▶ _Requirements_
In the variational autoencoder article below, print the stretch from "Based on this, the" through "Alice’s code distribution." word for word.

▶ _Extracted text_
[BEGIN]

The Variational Autoencoder as a Two-Player Game — Part II
Variational Return to the Autoencoding Olympics
Welcome to Part II of this three part series on variational autoencoders and their application to encoding text.
In Part I we followed our two contestants Alice and Bob as they were training for the Autoencoding Olympics. We learned about the basics of autoencoders, as well as deep learning in general, and what kind of codes Alice and Bob might learn.
We also saw that the traditional autoencoder comes with the risk of memorisation instead of true learning. This ultimately lead to Alice and Bob messing up their performance at the Olympics when they encountered data they had never seen before.
Introducing the Variational Autoencoder (VAE)
Returning home completely depressed from their disastrous performance at the Autoencoding Olympics, Alice and Bob regroup and think how they can change their approach for the next Games.
Because their experience was so catastrophic and embarrassing, not getting a single test image they were given even remotely correct, they decide to start completely from scratch.
So Alice and Bob throw out the code they came up with and go on an epic drinking spree, erasing absolutely everything they had learned so far from their mind.
Tabula rasa.
Their minds are completely blank again. Just like when we first met them.
After recovering from their equally epic hangovers, they decide to upgrade their autoencoding devices to a newer model they recently heard about. A variational model.
The variational model is only recommended for expert encoder/decoder pairs. And it’s only intended for training. It actually makes the process more difficult. But Alice and Bob want to be at the top of their game after all.
No pain no gain.
The original devices were really just a pair of senders and receivers for code and feedback respectively. The new devices are slightly different. Let’s look at how they work.
Alice still inputs the code that she thinks is most likely. But in addition, she also has to enter an uncertainty!
Based on this, the machine doesn’t directly transfer the value Alice puts in as most likely to Bob. Instead, it chooses a random number according to the distribution she entered.
It randomly samples Alice’s code distribution.

[END]

▶ _Available data_

[BEGIN]

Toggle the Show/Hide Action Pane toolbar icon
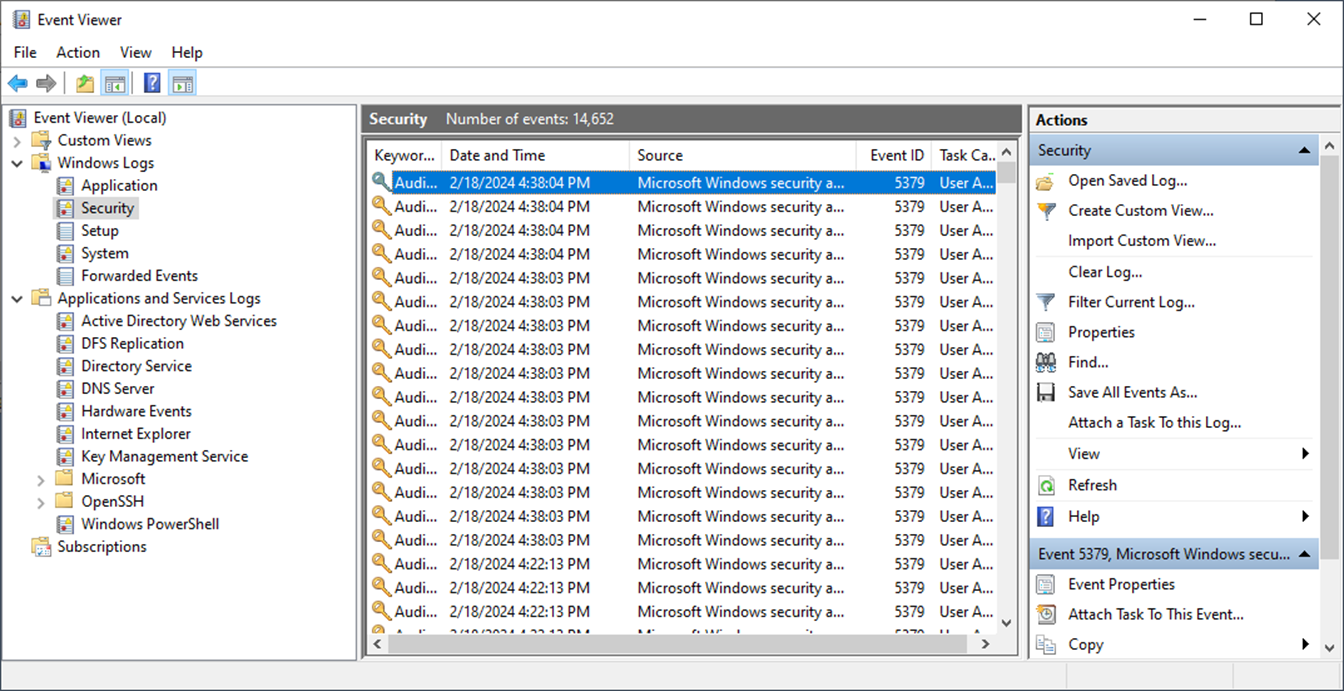pos(182,84)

[END]

▶ _Problem solution_
Based on this, the machine doesn’t directly transfer the value Alice puts in as most likely to Bob. Instead, it chooses a random number according to the distribution she entered.
It randomly samples Alice’s code distribution.